Question

Your factory's inventory level was determined at 12 randomly selected times last year with the following results: 313, 891,153, 387, 584,162,742, 684, 277, 271,285,845.

a) find the typical inventory level throughout the whole year using the standard statistical summary.

b) identify the population.

c) find the 95% confidence interval for the population mean inventory level.

d) is the average of the measured inventory levels significantly different from 500 which is the number used for management budgeting purposes?
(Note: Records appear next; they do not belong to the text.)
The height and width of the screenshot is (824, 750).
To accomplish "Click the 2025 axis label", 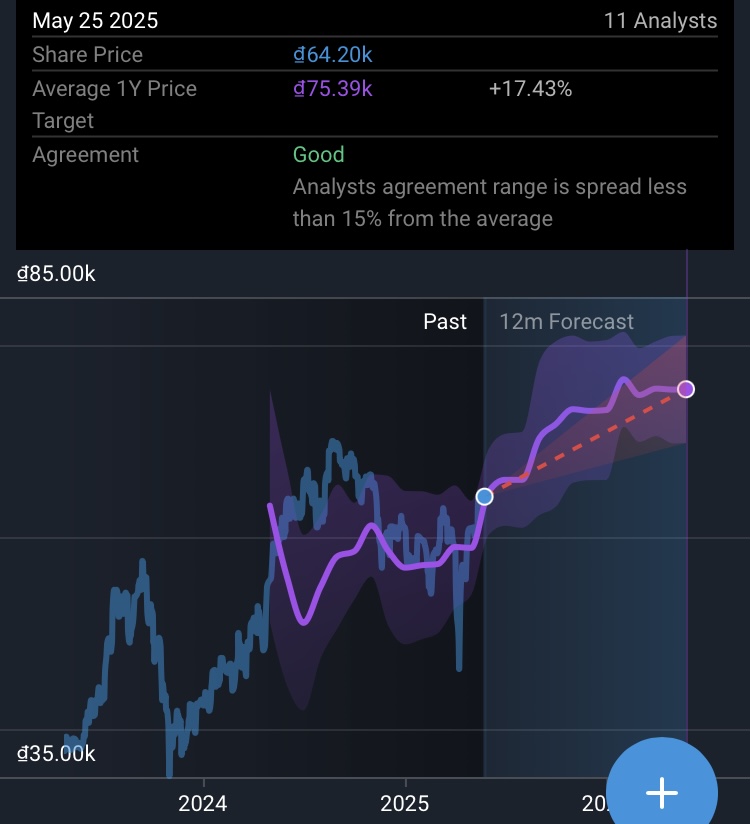I will tap(406, 803).
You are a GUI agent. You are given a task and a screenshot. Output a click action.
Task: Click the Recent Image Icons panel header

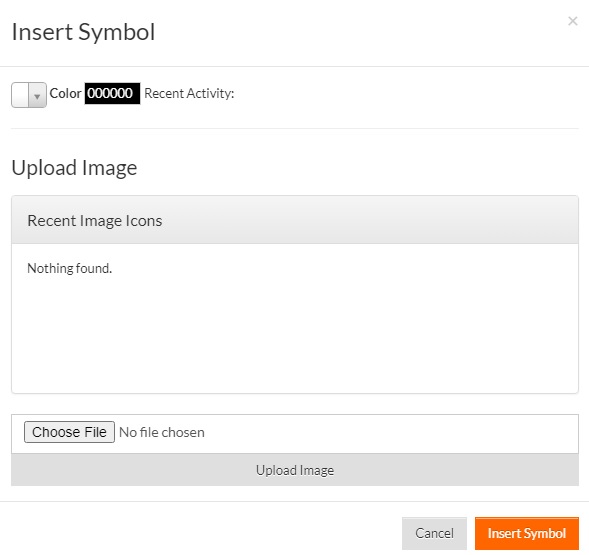[x=295, y=220]
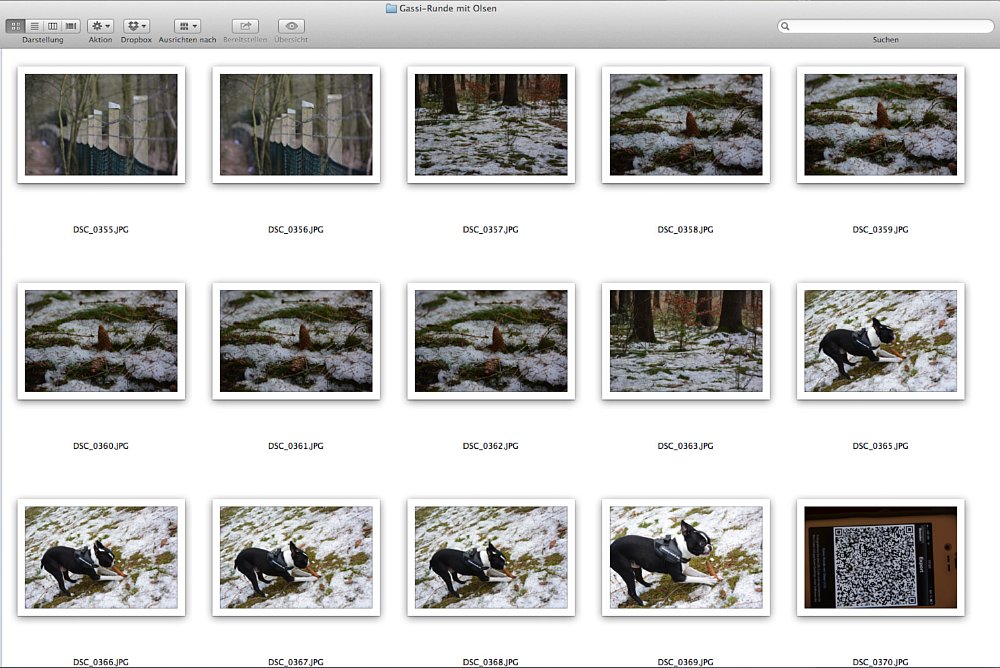1000x668 pixels.
Task: Click the folder icon in window title
Action: pyautogui.click(x=391, y=8)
Justify your answer.

Answer 1

TRADITIONAL METHOD
a.
the typical inventory level throughout the whole year using the standard statistical summary.
b.
the population mean is 500
given that,
sample mean, x =466.166
standard deviation, s =256.325
sample size, n =12
I.
standard error = sd/ sqrt(n)
where,
sd = standard deviation
n = sample size
standard error = ( 256.325/ sqrt ( 12) )
= 73.995
II.
margin of error = t α/2 * (standard error)
where,
ta/2 = t-table value
level of significance, α = 0.05
from standard normal table, two tailed value of |t α/2| with n-1 = 11 d.f is 2.201
margin of error = 2.201 * 73.995
= 162.862
III.
CI = x ± margin of error
confidence interval = [ 466.166 ± 162.862 ]
= [ 303.304 , 629.028 ]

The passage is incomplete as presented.